(DATA RECORDS)
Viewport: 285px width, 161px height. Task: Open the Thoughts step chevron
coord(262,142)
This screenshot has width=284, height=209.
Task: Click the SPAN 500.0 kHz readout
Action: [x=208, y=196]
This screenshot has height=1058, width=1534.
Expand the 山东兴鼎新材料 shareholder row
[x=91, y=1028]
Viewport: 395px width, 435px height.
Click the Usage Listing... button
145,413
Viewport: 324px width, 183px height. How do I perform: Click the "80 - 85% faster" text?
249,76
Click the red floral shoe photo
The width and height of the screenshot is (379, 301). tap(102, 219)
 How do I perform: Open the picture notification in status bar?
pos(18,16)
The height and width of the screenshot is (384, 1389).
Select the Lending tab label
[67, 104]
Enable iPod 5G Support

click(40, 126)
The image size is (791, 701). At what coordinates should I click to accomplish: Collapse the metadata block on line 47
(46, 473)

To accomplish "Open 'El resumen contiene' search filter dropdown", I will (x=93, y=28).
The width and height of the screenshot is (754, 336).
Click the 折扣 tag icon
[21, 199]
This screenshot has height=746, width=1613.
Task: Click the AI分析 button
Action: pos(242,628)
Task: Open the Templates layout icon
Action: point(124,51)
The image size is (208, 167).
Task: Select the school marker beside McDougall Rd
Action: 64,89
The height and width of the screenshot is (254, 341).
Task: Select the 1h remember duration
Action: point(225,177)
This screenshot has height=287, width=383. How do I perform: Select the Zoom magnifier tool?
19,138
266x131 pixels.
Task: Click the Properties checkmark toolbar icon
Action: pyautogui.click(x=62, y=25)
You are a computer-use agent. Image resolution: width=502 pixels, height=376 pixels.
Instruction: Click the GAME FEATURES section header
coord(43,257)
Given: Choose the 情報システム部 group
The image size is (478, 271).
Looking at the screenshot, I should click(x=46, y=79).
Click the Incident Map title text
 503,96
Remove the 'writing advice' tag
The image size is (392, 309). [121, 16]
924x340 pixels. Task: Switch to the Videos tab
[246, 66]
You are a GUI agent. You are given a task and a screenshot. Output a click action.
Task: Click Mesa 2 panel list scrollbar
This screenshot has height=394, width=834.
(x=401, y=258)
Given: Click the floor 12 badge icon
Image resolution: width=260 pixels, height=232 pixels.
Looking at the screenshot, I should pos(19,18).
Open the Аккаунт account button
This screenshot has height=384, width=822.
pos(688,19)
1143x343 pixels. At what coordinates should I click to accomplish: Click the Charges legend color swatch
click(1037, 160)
(End DATA RECORDS)
* EXERCISE *
Repeat the entries word for word. Skip none of them.

* EXERCISE ANSWER *
Viewport: 285px width, 161px height. Task: Open the Thoughts step chevron
coord(262,142)
This screenshot has width=284, height=209.
Task: Click the SPAN 500.0 kHz readout
Action: [x=208, y=196]
This screenshot has height=1058, width=1534.
Expand the 山东兴鼎新材料 shareholder row
[x=91, y=1028]
Viewport: 395px width, 435px height.
Click the Usage Listing... button
145,413
Viewport: 324px width, 183px height. How do I perform: Click the "80 - 85% faster" text?
249,76
Click the red floral shoe photo
The width and height of the screenshot is (379, 301). tap(102, 219)
 How do I perform: Open the picture notification in status bar?
pos(18,16)
The height and width of the screenshot is (384, 1389).
Select the Lending tab label
[67, 104]
Enable iPod 5G Support

click(40, 126)
The image size is (791, 701). At what coordinates should I click to accomplish: Collapse the metadata block on line 47
(46, 473)

To accomplish "Open 'El resumen contiene' search filter dropdown", I will (x=93, y=28).
The width and height of the screenshot is (754, 336).
Click the 折扣 tag icon
[21, 199]
This screenshot has height=746, width=1613.
Task: Click the AI分析 button
Action: pos(242,628)
Task: Open the Templates layout icon
Action: point(124,51)
The image size is (208, 167).
Task: Select the school marker beside McDougall Rd
Action: 64,89
The height and width of the screenshot is (254, 341).
Task: Select the 1h remember duration
Action: point(225,177)
This screenshot has height=287, width=383. How do I perform: Select the Zoom magnifier tool?
19,138
266x131 pixels.
Task: Click the Properties checkmark toolbar icon
Action: pyautogui.click(x=62, y=25)
You are a computer-use agent. Image resolution: width=502 pixels, height=376 pixels.
Instruction: Click the GAME FEATURES section header
coord(43,257)
Given: Choose the 情報システム部 group
The image size is (478, 271).
Looking at the screenshot, I should click(x=46, y=79).
Click the Incident Map title text
 503,96
Remove the 'writing advice' tag
The image size is (392, 309). [121, 16]
924x340 pixels. Task: Switch to the Videos tab
[246, 66]
You are a GUI agent. You are given a task and a screenshot. Output a click action.
Task: Click Mesa 2 panel list scrollbar
This screenshot has height=394, width=834.
(x=401, y=258)
Given: Click the floor 12 badge icon
Image resolution: width=260 pixels, height=232 pixels.
Looking at the screenshot, I should pos(19,18).
Open the Аккаунт account button
This screenshot has height=384, width=822.
pos(688,19)
1143x343 pixels. At what coordinates should I click to accomplish: Click the Charges legend color swatch
click(1037, 160)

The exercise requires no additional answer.